Let $X$ be a Poisson random variable with parameter $\lambda >0$.
Find $\sup_{k≥0}\Bbb P (X = k)$ and show that it goes to $0$ as $\lambda \to \infty$.
$\sup_{k≥0}\Bbb P (X = k) = \frac {\lambda ^k e^{-\lambda}} {k!}=\frac {\lambda ^k } {k!e^{\lambda}}$, which goes to $0$ as $λ \to \infty$ using lhopital rule, I believe.
Or I can used definition since the graph of a Poisson distribution with parameter finite a's probability gets to $0$ as the RV value approaches a. Does "sup" change any of this?
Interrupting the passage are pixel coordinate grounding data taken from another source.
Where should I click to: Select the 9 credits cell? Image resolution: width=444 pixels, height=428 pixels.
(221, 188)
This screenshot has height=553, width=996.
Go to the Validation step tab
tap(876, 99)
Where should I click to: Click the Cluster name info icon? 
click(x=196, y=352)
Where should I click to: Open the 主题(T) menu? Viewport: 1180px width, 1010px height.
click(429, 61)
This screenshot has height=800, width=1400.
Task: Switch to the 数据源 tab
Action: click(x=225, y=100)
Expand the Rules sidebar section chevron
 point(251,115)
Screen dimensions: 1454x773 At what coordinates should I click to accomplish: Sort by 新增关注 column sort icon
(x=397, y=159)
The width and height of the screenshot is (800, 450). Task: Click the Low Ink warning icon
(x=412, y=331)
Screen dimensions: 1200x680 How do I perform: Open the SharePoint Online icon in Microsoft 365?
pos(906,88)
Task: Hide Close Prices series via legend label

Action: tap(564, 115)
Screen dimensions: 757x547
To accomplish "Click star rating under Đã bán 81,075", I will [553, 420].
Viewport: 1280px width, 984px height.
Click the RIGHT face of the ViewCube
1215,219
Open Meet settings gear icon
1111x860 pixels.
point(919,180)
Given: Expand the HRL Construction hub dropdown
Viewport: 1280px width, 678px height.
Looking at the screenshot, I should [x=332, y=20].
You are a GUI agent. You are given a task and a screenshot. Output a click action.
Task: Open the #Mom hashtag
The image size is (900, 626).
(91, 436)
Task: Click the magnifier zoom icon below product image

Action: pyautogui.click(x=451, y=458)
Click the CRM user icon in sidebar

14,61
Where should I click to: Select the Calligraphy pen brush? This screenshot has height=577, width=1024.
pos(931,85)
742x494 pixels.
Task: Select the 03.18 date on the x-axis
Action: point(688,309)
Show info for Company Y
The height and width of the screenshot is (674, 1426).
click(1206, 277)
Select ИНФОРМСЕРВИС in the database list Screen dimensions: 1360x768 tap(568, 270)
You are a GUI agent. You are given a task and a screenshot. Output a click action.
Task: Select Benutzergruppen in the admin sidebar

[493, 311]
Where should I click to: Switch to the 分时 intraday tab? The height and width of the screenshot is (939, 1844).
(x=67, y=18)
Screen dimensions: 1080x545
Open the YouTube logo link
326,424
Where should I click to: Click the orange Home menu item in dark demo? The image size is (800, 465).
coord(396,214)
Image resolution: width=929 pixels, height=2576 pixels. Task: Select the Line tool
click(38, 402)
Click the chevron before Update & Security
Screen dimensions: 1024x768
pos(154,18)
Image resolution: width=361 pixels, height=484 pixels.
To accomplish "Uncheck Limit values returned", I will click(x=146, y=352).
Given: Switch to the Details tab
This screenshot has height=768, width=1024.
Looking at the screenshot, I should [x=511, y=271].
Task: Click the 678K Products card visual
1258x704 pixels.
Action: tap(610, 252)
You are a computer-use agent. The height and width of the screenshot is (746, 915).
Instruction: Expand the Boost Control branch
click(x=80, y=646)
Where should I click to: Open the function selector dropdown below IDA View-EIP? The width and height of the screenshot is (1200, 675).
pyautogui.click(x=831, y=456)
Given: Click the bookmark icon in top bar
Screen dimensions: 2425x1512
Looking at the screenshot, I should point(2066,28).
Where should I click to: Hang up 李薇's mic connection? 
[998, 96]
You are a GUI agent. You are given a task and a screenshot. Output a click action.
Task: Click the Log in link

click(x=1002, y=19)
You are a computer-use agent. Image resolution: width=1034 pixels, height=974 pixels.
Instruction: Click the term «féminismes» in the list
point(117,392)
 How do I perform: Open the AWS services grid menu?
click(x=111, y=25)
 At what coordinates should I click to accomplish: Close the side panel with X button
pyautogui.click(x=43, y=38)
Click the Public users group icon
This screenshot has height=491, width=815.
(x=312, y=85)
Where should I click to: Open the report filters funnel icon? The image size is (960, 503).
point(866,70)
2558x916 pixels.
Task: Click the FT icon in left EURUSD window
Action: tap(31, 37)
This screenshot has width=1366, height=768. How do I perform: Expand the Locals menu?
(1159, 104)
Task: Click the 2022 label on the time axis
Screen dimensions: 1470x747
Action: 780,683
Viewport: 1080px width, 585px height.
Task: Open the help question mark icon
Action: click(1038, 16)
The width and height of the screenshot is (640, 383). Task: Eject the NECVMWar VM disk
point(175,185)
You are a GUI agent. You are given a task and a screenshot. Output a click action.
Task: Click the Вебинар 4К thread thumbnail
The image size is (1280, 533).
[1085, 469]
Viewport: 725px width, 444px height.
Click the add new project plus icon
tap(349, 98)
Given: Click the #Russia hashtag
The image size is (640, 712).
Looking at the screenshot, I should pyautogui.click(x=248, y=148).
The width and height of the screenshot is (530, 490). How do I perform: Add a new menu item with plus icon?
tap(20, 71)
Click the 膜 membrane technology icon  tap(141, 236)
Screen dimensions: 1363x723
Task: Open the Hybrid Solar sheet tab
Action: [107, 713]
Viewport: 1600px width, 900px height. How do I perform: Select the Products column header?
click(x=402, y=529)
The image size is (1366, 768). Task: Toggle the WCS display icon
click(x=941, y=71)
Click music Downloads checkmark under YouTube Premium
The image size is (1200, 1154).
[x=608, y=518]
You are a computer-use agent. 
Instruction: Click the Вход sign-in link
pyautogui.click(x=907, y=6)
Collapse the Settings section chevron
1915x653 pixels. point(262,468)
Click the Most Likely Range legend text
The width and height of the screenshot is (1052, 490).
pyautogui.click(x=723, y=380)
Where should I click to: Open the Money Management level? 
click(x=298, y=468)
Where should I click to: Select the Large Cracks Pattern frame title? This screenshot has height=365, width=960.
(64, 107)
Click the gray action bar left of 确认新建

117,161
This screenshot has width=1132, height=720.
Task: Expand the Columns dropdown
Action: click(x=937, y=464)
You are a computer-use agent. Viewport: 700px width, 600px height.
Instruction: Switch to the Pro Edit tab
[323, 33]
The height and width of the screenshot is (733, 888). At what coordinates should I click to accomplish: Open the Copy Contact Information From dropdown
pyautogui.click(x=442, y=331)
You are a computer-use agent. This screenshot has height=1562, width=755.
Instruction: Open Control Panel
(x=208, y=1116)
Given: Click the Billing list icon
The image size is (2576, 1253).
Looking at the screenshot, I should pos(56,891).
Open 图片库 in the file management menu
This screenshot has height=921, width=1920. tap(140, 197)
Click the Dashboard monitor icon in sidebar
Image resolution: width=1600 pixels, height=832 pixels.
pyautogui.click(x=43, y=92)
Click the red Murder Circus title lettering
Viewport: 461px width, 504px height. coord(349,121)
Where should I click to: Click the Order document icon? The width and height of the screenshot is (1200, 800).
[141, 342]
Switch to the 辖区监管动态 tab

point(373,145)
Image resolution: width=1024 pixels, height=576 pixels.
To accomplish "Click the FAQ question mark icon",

Note that $\frac {\lambda ^{k} e^{-\lambda}} {k!} <\frac {\lambda ^{k+1} e^{-\lambda}} {(k+1)!}$ if $k+1<\lambda$ and the reverse inequality holds if $k+1>\lambda$. It follows that the supremum of $\frac {\lambda ^{k} e^{-\lambda}} {k!}$ is attained at $k=[\lambda -1]$ where $[.]$ is the floor function. Now take $\lambda$ between $n$ and $n+1$ and show that $\frac {\lambda ^{(n-1)} e^{-\lambda}} {(n-1)!} \to 0$ uniformly for $\lambda$ in this range. This is easy from Stirling's approximation.